What is required: Copy every entry verbatim and skip the pictures.

Extracted records
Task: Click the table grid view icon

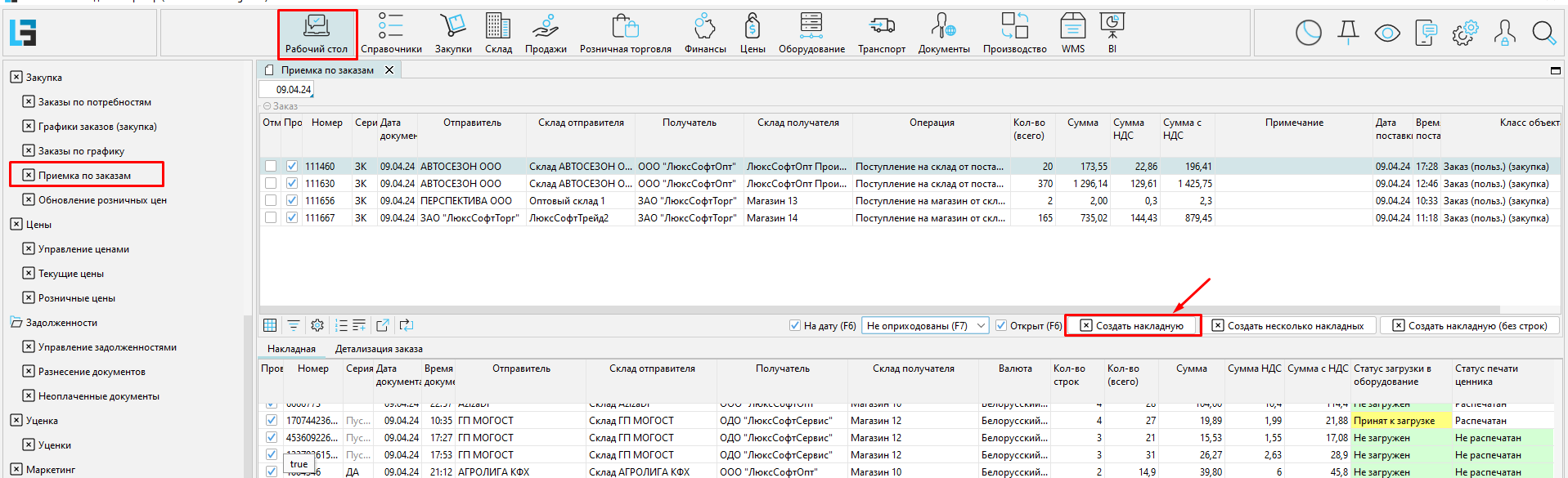Action: point(270,325)
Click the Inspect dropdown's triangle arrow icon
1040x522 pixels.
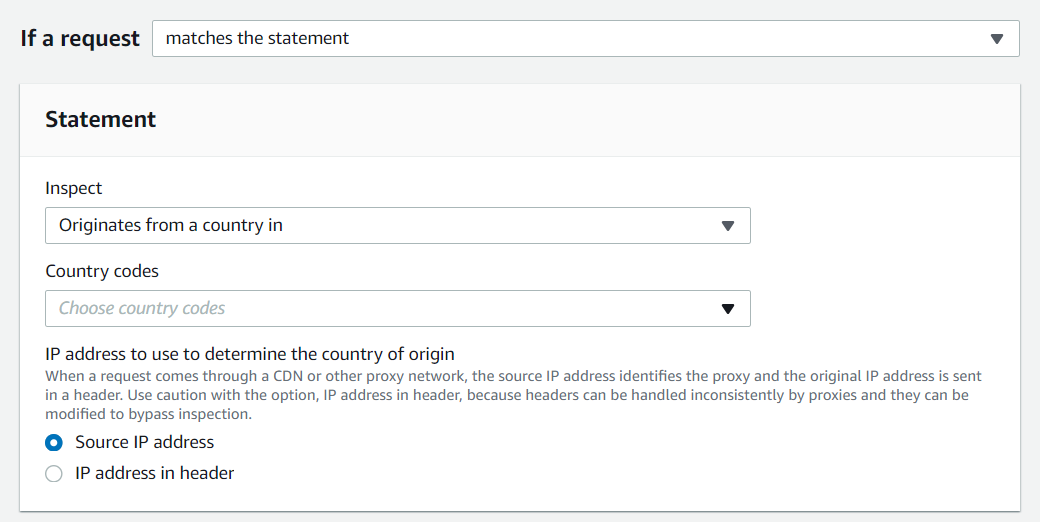(728, 226)
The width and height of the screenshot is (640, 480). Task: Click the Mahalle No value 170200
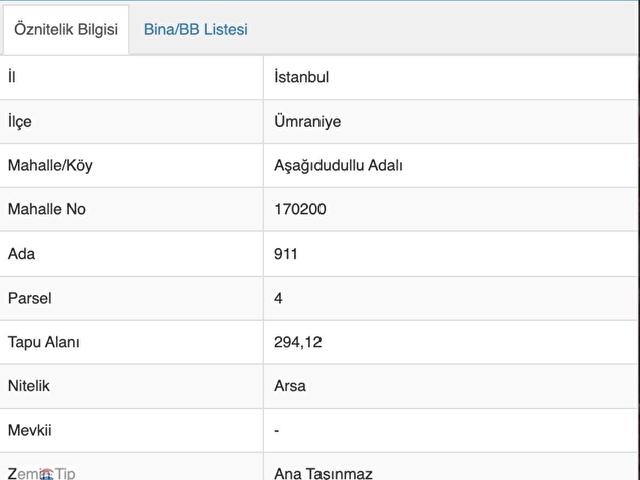(x=300, y=210)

Solved exercise:
Task: Click the table grid view icon

Action: point(270,325)
Click the Inspect dropdown's triangle arrow icon
1040x522 pixels.
(728, 226)
The width and height of the screenshot is (640, 480). Task: Click the Mahalle No value 170200
(x=300, y=210)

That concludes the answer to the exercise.